Because of the way our bodies are built to handle reflux, GERD and LPR manifestations are not typically experienced at the same time; however, both conditions can occur together. The organs that are most affected by acid reflux are the esophagus and the larynx.
The esophagus and stomach are built to handle acid. The lining of the stomach has a thick layer of mucus that helps to protect it from the acidic environment that it finds itself in most of the time. The esophagus, like the skin, is made of resilient squamous epithelium that is able to handle the elements, including stomach acid.
The esophagus has the ability to secrete substances that can neutralize acids, further decreasing the chances that the esophagus will be injured by reflux. The esophagus can also move acidic contents back toward the stomach and decrease the amount of contact time it has with this acidic refluxate through peristalsis (the ability of the esophagus to contract rhythmically and move contents towards the stomach).
Unfortunately, the larynx is lined by more delicate and sensitive mucosa that does not have the same robustness as the esophagus, and can be injured by as little as four reflux events a day (compared to 40 events or more in the esophagus). Although the larynx can create a mucus layer to help protect itself, this mucus is nowhere as thick or as effective as the mucus that the stomach makes.
The larynx is unable to make the same acid-neutralizing substances as the esophagus, and it cannot get out of the way of acidic contents if they happen to get to the larynx. This combination makes it possible for someone to have symptoms in the throat region with mild reflux and not complain of any difficulties in the esophagus or stomach. In other words, GERD and LPR can occur together, but many patients may experience signs of one condition without experiencing signs of the other.
Managing GERD and LPR
Acid reflux, regardless of the type, is a lifelong battle. Although the manifestations of GERD and LPR are different, they are addressed the same way, as they are very similar conditions. Managing all reflux often requires a combination of lifestyle changes such as diet, and medications.

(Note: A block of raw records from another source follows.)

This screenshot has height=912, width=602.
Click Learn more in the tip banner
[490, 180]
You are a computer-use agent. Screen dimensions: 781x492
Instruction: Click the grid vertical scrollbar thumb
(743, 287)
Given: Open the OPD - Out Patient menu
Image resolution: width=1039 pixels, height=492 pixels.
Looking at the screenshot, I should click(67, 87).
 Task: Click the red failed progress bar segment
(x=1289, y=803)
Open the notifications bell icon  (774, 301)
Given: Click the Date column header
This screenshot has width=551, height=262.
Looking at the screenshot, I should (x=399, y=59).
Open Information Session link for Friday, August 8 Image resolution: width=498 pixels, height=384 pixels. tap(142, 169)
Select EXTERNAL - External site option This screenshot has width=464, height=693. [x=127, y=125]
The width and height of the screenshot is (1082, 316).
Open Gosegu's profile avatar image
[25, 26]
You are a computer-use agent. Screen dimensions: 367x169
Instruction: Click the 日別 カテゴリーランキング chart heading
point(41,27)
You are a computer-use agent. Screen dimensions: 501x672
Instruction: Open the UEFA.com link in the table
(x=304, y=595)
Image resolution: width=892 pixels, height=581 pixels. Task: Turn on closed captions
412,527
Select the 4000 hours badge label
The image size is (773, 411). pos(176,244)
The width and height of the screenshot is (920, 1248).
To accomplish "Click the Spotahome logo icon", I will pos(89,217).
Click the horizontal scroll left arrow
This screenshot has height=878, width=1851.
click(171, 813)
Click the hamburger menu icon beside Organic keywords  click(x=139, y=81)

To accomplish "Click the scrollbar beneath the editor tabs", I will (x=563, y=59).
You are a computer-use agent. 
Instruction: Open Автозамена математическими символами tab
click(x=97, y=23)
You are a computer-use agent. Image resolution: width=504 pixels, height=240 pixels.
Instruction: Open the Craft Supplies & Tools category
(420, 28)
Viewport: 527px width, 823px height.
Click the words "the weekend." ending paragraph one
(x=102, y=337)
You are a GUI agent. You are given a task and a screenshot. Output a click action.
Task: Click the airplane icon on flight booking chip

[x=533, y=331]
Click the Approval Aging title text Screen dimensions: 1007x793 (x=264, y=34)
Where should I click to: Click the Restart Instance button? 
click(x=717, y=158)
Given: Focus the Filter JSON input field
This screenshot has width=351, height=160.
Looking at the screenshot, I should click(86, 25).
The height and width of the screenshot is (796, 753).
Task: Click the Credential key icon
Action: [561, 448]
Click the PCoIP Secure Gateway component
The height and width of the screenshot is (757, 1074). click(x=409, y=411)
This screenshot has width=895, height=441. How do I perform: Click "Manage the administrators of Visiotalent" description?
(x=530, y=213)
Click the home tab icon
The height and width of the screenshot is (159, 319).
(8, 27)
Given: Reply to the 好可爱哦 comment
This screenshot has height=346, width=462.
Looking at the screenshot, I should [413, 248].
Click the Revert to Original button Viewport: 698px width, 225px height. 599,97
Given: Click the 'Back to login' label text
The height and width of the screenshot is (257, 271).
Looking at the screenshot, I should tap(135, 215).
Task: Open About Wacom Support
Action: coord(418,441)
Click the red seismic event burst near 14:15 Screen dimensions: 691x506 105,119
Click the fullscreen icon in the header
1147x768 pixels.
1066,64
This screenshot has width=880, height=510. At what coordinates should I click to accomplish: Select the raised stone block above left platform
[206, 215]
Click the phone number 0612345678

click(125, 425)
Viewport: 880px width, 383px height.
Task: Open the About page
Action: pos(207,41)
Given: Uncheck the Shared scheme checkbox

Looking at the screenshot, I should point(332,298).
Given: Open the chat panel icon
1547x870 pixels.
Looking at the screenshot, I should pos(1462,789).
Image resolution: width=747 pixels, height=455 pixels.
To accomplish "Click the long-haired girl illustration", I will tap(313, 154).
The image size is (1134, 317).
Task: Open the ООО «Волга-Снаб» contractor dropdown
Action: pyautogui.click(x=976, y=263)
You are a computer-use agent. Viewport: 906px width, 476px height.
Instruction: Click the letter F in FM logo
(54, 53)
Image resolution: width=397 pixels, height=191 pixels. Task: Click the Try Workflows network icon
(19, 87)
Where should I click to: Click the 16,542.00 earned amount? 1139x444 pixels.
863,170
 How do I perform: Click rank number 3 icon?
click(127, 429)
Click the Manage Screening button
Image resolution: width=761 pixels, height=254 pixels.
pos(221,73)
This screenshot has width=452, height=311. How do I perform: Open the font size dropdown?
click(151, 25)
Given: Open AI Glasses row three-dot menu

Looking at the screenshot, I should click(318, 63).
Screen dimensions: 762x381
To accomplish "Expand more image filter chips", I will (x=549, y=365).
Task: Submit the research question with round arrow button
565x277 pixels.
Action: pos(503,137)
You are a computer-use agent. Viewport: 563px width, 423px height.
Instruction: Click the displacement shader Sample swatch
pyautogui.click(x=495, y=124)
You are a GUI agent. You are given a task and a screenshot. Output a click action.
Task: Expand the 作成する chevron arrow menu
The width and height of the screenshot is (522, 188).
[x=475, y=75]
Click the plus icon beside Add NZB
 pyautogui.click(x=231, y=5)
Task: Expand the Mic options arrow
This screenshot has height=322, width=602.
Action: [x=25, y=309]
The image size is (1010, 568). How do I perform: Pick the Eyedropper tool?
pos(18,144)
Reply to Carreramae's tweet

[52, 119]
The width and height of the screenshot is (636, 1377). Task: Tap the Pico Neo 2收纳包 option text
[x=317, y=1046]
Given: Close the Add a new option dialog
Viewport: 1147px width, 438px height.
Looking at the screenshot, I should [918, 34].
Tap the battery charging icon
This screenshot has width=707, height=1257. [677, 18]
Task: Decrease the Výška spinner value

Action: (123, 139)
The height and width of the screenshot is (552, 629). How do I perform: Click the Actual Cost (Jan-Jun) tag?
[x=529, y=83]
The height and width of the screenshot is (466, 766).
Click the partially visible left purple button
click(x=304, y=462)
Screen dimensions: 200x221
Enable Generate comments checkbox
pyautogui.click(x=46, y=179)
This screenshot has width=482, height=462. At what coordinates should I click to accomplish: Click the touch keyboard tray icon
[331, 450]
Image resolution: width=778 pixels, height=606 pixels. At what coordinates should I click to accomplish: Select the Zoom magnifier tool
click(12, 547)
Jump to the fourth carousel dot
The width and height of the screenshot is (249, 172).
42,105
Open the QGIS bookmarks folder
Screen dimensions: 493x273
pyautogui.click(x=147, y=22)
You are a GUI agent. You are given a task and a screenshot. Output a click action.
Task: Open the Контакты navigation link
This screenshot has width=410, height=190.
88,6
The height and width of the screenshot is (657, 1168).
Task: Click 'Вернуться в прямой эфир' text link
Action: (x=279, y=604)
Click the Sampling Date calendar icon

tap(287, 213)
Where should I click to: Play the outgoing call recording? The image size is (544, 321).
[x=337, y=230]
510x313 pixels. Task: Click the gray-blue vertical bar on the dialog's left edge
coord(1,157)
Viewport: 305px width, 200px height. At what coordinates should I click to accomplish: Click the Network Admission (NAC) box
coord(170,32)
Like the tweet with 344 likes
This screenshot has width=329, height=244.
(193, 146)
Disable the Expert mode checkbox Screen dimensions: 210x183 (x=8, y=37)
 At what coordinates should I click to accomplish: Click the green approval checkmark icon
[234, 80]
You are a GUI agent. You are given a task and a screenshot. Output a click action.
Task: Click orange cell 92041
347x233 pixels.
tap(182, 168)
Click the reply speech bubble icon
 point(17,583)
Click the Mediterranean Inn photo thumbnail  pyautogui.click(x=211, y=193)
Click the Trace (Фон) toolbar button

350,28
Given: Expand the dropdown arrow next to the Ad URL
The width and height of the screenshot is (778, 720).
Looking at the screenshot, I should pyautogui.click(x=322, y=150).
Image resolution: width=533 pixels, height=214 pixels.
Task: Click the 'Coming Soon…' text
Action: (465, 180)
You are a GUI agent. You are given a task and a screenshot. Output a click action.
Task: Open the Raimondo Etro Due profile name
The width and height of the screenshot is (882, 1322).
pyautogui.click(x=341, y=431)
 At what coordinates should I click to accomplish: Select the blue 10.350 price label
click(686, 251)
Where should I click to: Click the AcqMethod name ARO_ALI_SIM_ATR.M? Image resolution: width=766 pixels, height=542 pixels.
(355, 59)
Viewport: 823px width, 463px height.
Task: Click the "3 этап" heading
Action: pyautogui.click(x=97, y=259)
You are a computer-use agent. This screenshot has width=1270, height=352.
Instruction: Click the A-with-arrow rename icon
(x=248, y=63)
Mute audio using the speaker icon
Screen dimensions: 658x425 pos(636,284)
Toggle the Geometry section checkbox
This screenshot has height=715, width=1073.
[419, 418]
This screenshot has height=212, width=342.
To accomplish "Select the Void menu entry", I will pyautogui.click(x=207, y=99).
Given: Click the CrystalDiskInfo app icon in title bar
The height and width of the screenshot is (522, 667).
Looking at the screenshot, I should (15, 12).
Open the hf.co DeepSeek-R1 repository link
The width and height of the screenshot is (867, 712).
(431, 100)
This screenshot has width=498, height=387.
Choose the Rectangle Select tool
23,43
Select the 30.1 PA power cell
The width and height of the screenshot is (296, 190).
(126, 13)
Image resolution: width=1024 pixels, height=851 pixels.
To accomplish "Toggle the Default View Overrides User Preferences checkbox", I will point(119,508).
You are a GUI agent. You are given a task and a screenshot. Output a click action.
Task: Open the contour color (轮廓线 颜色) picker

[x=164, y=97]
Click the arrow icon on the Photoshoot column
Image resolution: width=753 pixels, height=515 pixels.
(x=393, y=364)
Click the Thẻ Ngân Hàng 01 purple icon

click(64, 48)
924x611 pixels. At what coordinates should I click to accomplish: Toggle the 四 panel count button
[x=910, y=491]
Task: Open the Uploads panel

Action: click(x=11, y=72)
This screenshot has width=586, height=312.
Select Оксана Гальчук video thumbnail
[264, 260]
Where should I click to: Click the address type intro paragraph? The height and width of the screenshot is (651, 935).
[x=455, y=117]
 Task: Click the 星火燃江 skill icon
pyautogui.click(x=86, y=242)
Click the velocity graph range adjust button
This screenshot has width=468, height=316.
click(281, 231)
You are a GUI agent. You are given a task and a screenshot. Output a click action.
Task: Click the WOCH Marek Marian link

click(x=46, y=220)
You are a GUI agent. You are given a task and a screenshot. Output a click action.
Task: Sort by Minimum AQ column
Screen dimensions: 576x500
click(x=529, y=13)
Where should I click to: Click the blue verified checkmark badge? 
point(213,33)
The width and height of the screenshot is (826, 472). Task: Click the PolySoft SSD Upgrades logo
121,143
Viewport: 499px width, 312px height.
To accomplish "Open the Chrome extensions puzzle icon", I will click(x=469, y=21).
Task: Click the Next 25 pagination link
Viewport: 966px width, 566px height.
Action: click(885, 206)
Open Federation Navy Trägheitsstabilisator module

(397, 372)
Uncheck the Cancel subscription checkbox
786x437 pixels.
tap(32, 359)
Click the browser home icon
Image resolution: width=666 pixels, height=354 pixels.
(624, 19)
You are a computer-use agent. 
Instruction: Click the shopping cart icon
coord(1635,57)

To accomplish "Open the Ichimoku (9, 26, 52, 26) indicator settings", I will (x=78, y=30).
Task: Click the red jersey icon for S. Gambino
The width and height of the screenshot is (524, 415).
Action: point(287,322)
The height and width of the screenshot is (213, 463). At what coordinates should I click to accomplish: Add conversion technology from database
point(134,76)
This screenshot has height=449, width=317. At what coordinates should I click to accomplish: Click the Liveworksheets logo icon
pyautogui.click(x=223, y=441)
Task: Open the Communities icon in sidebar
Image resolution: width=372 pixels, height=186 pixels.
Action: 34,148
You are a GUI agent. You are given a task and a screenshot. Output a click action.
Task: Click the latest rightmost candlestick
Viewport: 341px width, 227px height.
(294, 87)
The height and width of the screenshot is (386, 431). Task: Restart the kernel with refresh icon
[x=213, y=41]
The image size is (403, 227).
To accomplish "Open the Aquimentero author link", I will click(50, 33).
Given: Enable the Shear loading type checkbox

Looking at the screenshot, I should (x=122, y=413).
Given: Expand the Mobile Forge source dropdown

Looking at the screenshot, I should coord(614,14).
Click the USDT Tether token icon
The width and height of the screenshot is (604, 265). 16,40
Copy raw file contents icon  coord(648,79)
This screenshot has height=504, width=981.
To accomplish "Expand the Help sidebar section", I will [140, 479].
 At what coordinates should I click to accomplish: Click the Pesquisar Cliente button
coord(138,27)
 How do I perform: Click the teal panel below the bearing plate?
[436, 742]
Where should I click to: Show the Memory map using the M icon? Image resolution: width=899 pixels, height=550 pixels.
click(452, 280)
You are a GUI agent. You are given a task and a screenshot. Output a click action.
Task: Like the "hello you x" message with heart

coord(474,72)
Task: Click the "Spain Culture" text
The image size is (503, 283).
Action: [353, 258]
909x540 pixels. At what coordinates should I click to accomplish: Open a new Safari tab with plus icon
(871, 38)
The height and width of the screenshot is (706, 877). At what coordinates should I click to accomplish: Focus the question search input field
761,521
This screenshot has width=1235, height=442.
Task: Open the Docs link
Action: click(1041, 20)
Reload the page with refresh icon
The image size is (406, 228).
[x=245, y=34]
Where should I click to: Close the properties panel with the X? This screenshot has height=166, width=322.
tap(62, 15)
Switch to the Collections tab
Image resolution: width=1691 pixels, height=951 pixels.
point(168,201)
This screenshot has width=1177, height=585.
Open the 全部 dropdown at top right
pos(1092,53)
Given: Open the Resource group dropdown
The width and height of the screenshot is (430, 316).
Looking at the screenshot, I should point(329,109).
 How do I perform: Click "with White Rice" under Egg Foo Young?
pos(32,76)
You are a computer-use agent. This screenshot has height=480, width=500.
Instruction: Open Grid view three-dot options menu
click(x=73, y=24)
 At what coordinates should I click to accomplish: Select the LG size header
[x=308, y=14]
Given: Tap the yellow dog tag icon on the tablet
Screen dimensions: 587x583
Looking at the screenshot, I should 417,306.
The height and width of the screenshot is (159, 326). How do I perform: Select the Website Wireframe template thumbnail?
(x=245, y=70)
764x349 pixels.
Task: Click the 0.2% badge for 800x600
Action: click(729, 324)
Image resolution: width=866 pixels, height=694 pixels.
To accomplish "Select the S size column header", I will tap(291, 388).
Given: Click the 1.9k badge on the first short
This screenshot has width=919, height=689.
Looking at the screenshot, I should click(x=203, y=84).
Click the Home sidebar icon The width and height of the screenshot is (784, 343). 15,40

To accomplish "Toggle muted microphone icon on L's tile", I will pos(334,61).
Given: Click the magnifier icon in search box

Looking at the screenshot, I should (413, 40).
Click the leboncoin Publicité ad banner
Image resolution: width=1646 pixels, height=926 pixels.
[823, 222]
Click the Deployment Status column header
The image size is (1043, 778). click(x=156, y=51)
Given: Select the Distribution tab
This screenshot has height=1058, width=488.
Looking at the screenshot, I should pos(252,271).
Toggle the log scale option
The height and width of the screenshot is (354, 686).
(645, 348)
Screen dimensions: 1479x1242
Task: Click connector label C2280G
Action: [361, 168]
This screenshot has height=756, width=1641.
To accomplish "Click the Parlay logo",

Common over-the-counter medications that can be used in GERD and LPR include:
- H2 receptor blockers
- Proton pump inhibitors (PPIs)
These medications work by reducing or preventing stomach acid secretions. Alternative therapies like deglycyrrhizinated licorice or alginates are also used to address acid reflux.
Safe Reflux Relief
For people with GERD or LPR who want a safe, natural road to reflux relief, alginate therapy may be the answer. Alginate therapy harnesses the natural healing ability of kelp. Alginate is an all-natural polymer harvested from brown seaweed (kelp). Alginates have been used as a main ingredient in natural food thickeners and jellies. Alginates have no known side effects.
In clinical studies, alginates alone have been proven effective in addressing reflux. Unlike other options, in addition to relieving the pain of reflux, alginate therapy actually stops reflux from happening.
Whatever road you choose to take on the journey to finding comfort and health, doing so in partnership with wonderful physicians is key to ensuring you are safely and effectively cared for.